Listed entries Block Start

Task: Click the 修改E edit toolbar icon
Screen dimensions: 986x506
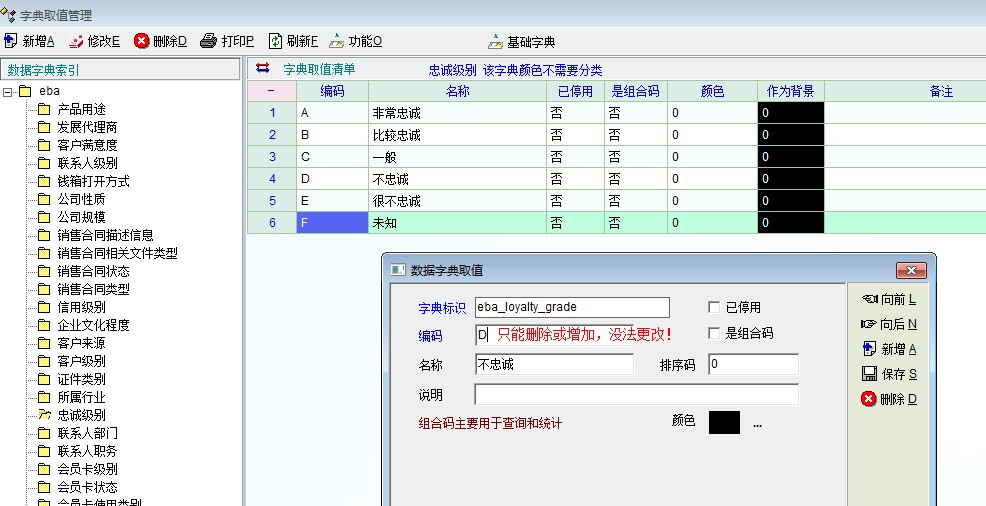Action: point(76,41)
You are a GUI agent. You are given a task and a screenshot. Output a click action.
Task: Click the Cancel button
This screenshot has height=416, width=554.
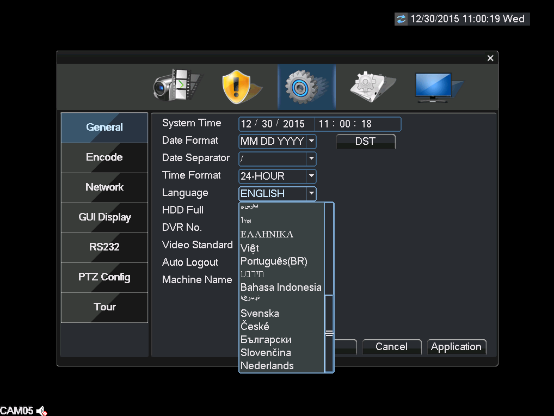pos(391,347)
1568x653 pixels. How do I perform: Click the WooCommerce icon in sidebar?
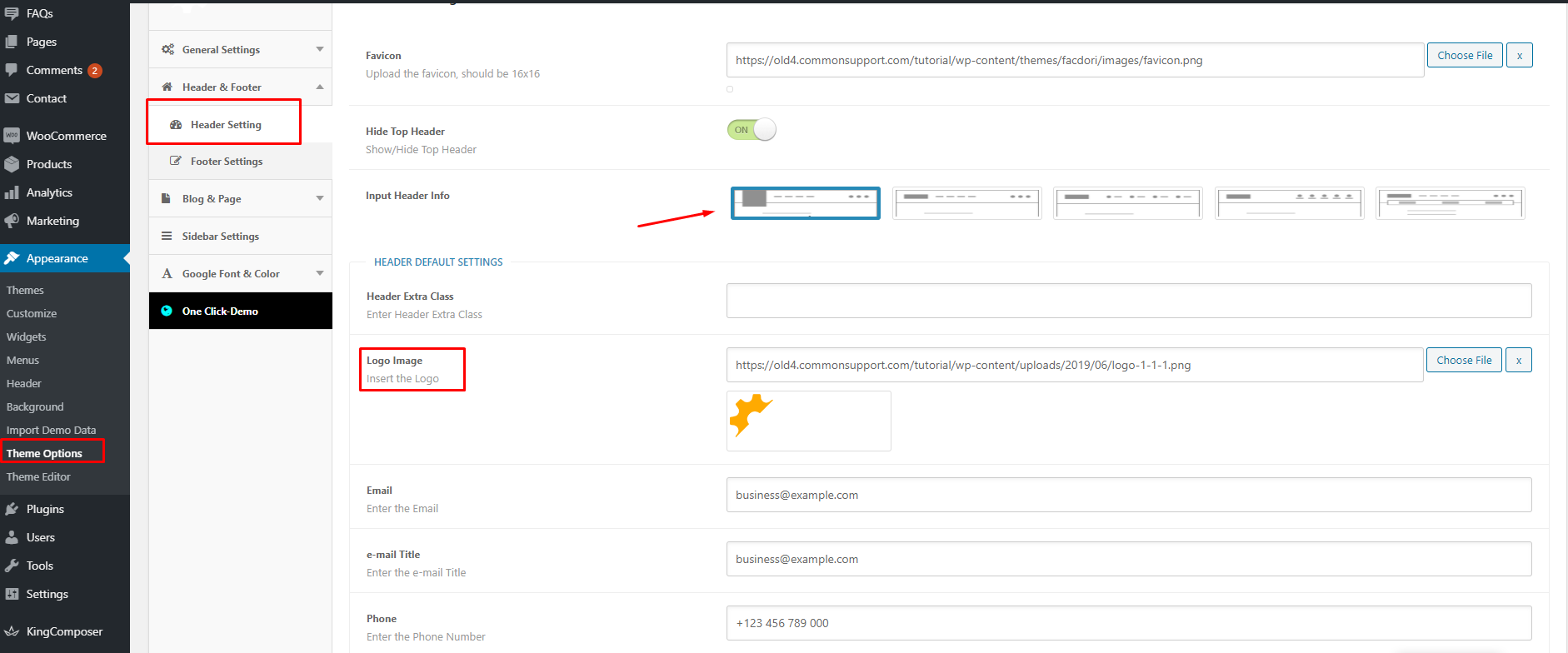12,136
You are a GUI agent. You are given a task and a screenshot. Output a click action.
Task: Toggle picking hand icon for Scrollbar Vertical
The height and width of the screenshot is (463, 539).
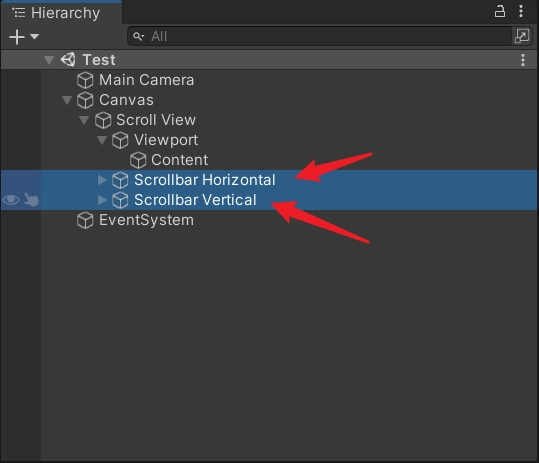point(31,200)
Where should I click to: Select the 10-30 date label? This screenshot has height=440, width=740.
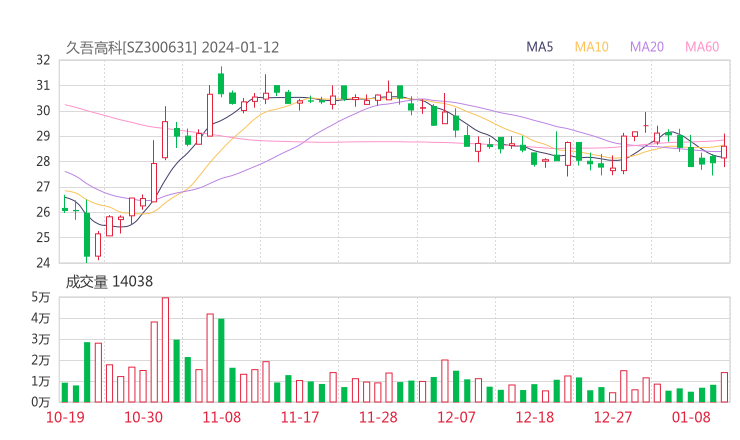[x=144, y=417]
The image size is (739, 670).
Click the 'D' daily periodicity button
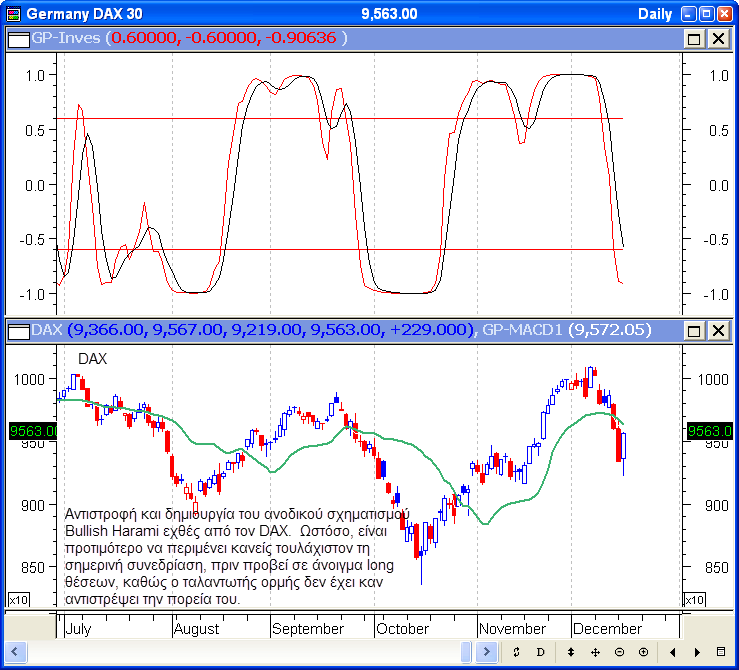tap(541, 652)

Listed entries Block End

Everything in the records except the pictures is to be repeated exactly.

- _Written reply_
Task: Click the 修改E edit toolbar icon
Screen dimensions: 986x506
Action: point(76,41)
You are a GUI agent. You are given a task and a screenshot. Output a click action.
Task: Click the Cancel button
This screenshot has height=416, width=554.
pos(391,347)
1568x653 pixels. How do I perform: Click the WooCommerce icon in sidebar?
12,136
You are a GUI agent. You are given a task and a screenshot. Output a click action.
Task: Toggle picking hand icon for Scrollbar Vertical
The height and width of the screenshot is (463, 539).
point(31,200)
Where should I click to: Select the 10-30 date label? This screenshot has height=440, width=740.
[x=144, y=417]
The image size is (739, 670).
Click the 'D' daily periodicity button
tap(541, 652)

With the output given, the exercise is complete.